# My first Bouzouki



## Lab123 (May 27, 2007)

Well its finally finished...I have to lower the action after a short set in period. The intonation is close but i will put it closer on the final setup.... Thanks Graham for the much needed advice...This is the the first of more to come. I really enjoyed building it ....The next one will have an X brace with and a floating bridge....although it will be hard to beat the sound in this one....Really impressive....

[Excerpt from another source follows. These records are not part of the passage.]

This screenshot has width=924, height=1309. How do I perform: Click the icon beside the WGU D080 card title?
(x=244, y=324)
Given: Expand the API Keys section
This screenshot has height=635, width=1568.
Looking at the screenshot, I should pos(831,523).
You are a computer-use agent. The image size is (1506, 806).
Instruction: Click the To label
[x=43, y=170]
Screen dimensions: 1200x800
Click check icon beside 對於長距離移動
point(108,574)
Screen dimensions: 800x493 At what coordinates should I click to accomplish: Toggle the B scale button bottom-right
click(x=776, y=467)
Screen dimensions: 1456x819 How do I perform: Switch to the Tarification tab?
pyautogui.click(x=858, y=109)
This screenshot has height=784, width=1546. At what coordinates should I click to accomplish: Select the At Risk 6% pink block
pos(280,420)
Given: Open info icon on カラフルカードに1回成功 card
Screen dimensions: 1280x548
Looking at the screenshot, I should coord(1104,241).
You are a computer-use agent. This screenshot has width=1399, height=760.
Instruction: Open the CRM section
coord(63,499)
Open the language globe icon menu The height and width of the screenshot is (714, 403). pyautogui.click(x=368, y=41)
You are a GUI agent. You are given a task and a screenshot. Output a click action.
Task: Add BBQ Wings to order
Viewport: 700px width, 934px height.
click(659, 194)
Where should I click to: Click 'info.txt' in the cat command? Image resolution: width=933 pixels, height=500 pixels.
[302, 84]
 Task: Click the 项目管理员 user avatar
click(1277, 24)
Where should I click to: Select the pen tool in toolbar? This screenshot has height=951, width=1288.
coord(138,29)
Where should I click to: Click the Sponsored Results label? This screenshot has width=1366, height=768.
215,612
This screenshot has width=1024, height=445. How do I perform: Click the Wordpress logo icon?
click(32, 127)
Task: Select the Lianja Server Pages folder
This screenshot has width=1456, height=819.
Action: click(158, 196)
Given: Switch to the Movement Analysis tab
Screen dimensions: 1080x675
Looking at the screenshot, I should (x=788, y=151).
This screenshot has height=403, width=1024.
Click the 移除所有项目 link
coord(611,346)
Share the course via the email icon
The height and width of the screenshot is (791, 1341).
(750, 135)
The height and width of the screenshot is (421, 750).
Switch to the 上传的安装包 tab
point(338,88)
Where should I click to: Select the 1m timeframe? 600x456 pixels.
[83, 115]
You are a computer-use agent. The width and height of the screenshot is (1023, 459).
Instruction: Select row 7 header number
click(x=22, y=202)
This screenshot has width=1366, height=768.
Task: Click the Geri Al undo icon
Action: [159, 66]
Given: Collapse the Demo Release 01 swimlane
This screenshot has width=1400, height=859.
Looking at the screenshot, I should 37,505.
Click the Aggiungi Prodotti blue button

http://i202.photobucket.com/albums/aa56/Lab321/Labs Photos/IM000192.jpg


----------



## noobcake (Mar 8, 2006)

I had no idea what a bouzouki was until I saw this thread. Looks nice!


----------



## Lab123 (May 27, 2007)

Thanks...Its actually an Irish Bouzouki..Its a spin off from the Greek Bouzouki.. The Irish started using in the 60's ....It has grown in popularity and has just about become a standard with the Irish Bands....The sound is deep and rich..Very nice instument to play. Same chords used as a mandolin....Lab


----------



## Xanadu (Feb 3, 2006)

If you can get any up, I'd love to hear some sounds clips of it.


----------



## Mooh (Mar 7, 2007)

Looks very nice! Is it electrified yet? 

Zouks are great! Mine's a guitar shaped one, 25" scale, maybe more like 1/3 bouzouki, 1/3 guitar, 1/3 octave mandolin, tuned GDAE, but we still call it a bouzouki. Walnut back and sides, cedar top, ebony board, K&K pickup, purpleheart rosette etc. Josh House at www.houseguitars.com built it. Makes a fine lead instrument for tunes and rhythm instrument to accompany songs and tunes.

Peace, Mooh.


----------



## Lab123 (May 27, 2007)

Hey...Mooh....I have a two piezo transducers glued to the bridge plate. The strap pin hole is not cut yet....This is where I plan on putting the connection. The bouzouki is indeed a very nice sounding instrument...Mine is tuned in GDAE now but I am told that the common tuning is GDAD...I willl experiment after I strip it back down and do all the final setup.....Thanks for the interest....Lab


----------



## Mooh (Mar 7, 2007)

Lab123...I only use GDAE tuning because I'm too lazy to change from mandolin and Irish tenor banjo intervals and relearn things I want to play on all of them.

Peace, Mooh.


----------